It's time to attack the welfare state at its root. Need is not a license to steal. We are not our brothers' keepers. Every individual has a right to live for his own sake, and has the moral obligation to respect others' rights to their lives and property. No one has the right, nor should anyone have the power, to impose on anyone else the unchosen obligation to satisfy the needs of another.

No, the welfare state isn't going away anytime soon. But we should at least try to restrain it. It's time to go to bat for the productive people who are forced to carry the welfare state on their backs, in addition to carrying their own weight. That is what Ryan is attempting to do, at least in part. For that, he deserves some credit.

The pro-welfare state Star-Ledger called Paul Ryan "perhaps the worst possible GOP ambassador to the Black Caucus," apparently believing that black voters are irrevocably tied to dependence on government handouts.
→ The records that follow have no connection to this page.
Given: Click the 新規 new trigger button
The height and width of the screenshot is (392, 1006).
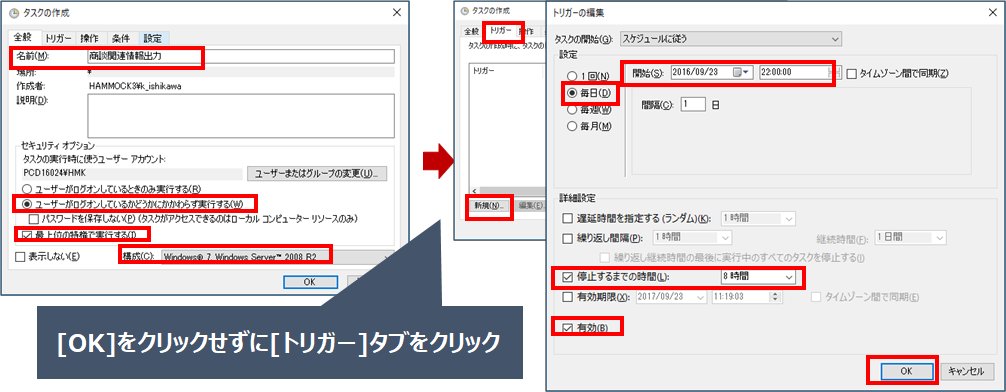Looking at the screenshot, I should click(x=488, y=206).
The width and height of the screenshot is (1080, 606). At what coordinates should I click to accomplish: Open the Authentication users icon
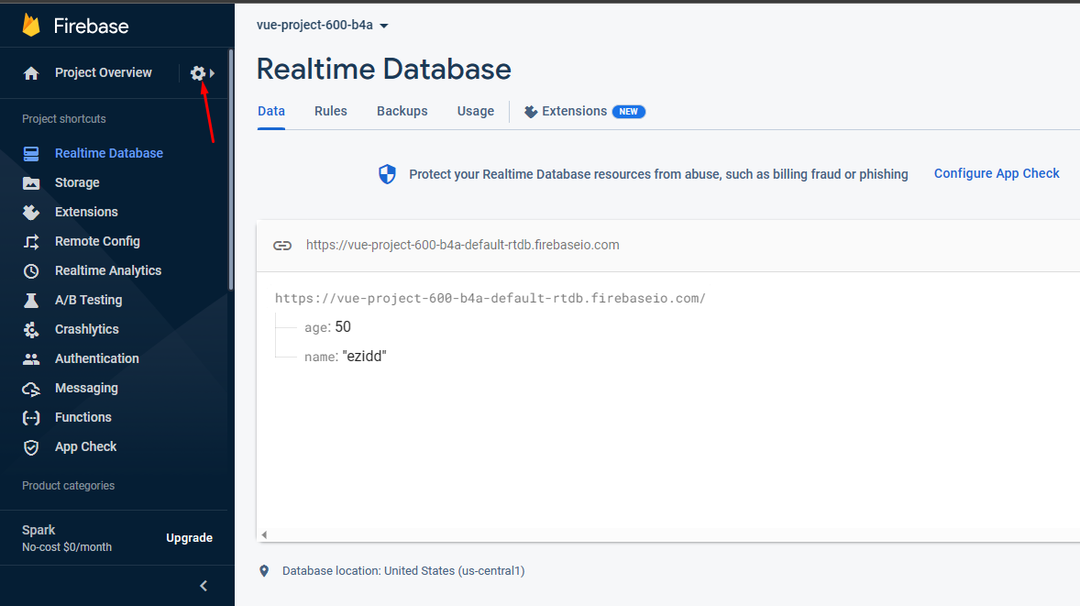pyautogui.click(x=33, y=358)
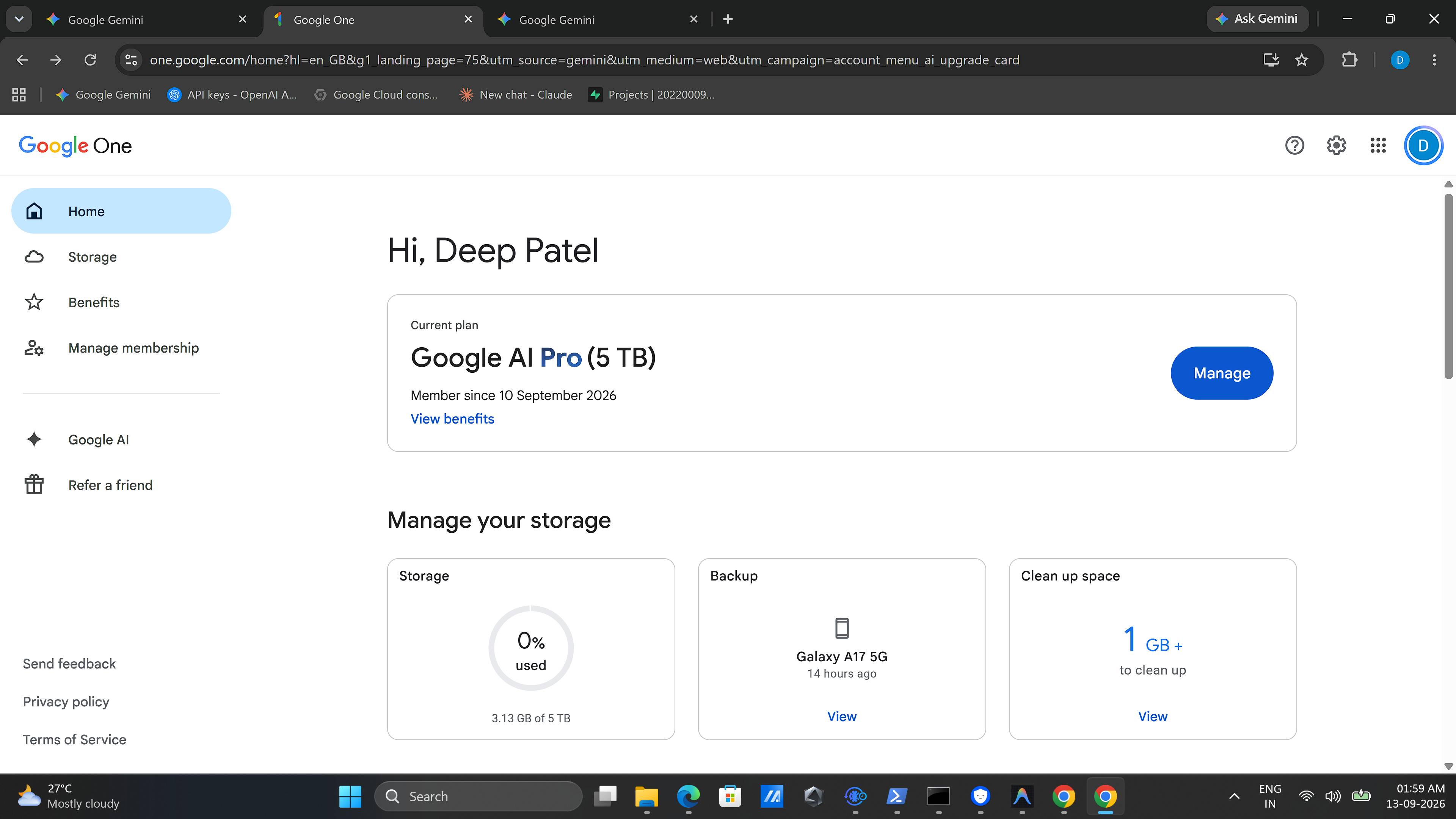Click the page vertical scrollbar

pos(1448,286)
But, if less intrusive and less redistributionist—i.e., more rights-protecting—government is where the GOP wants to go, then the most right-wing members of their party like Ryan are just the kinds of Republicans to engage the Leftists Democrat factions like the CBC.
It's true that there's no way that Ryan could have made any headway with the CBC. Nonetheless, long term progress toward more liberty and less government requires reaching out beyond the choir. Ryan did just that. By meeting with the CBC, he was in effect getting his views out over the heads of the far Left CBC by cashing in on the coverage. In this way, Ryan had a chance to reach people who may not otherwise hear his message of smaller government, the failure of existing programs, and individual self-reliance and self-direction.

There are some that want the GOP to "move to the center"—meaning, to the Left—in order to gain voters. But in that case, what's the point of electing Republicans? What's needed is for GOPers to become more consistent advocates of individual rights and capitalism, and then expand their message to all voting segments of the population. I think Ryan made a good move in engaging directly with the Congressional Black Caucus.